---- EXCERPT

The student accumulates in view of an ulterior end and for a future use; accordingly the professor ought to endeavor to transmit the full and entire property of the knowledge that he communicates to him. Now, nothing belongs to us as our own but what has been communicated to the understanding. The orator, on the other hand, has in view an immediate end, and his voice must correspond with an immediate want of the public. His interest is to make his knowledge practically available as soon as possible; and the surest way is to hand it over to the senses, and to prepare it for the use of sensation. The professor, who only admits hearers on certain conditions, and who is entitled to suppose in his hearers the dispositions of mind in which a man ought to be to receive the truth, has only in view in his lecture the object of which he is treating; while the orator, who cannot make any conditions with his audience, and who needs above everything sympathy, to secure it on his side, must regulate his action and treatment according to the subjects on which he turns his discourse. The hearers of the professor have already attended his lectures, and will attend them again; they only want fragments that will form a whole after having been linked to the preceding lectures. The audience of the orator is continually renewed; it comes unprepared, and perhaps will not return; accordingly in every address the orator must finish what he wishes to do; each of his harangues must form a whole and contain expressly and entirely his conclusion.

--------
---- RECORDED DATA

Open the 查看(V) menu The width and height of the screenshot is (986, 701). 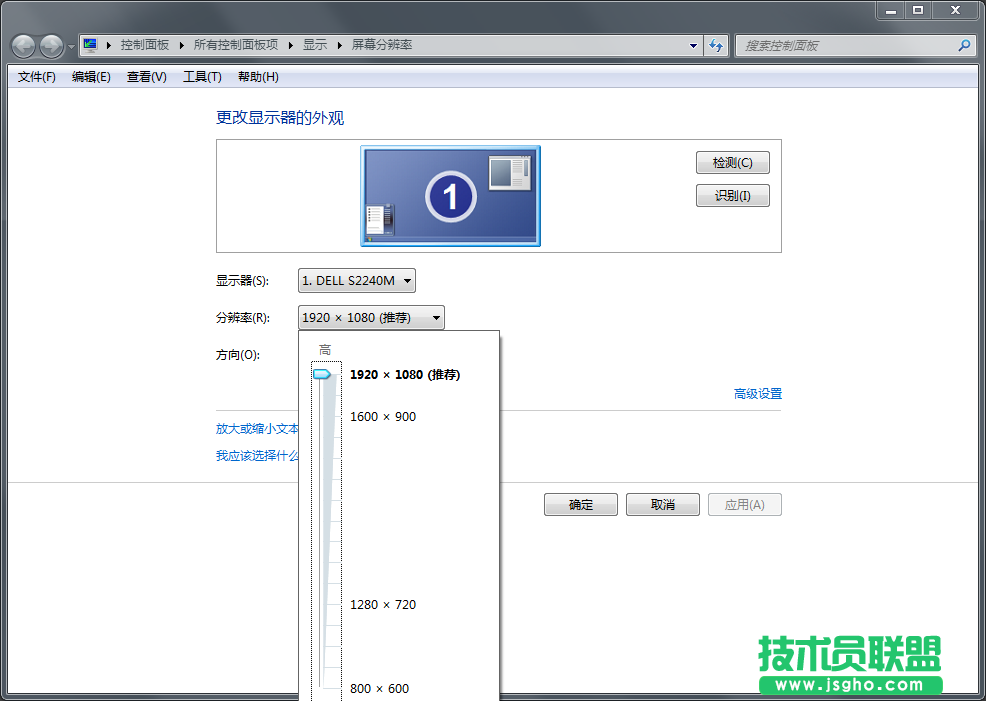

--------

**WRITTEN TASKS:**
1. Answer these from the excerpt on the professor and the orator:
(a) What is the only thing that belongs to us as our own?
(b) What does the orator need above everything?
(c) What must each of the orator's harangues form and contain?
2. Render this sentence from the excerpt on the professor and the orator in Spanish: "The orator, on the other hand, has in view an immediate end, and his voice must correspond with an immediate want of the public."

**TASK RESULTS:**
1.
(a) What has been communicated to the understanding.
(b) Sympathy.
(c) Each must form a whole and contain expressly and entirely his conclusion.

2. El orador, en cambio, tiene en vista un fin inmediato, y su voz debe corresponder a una necesidad inmediata del público.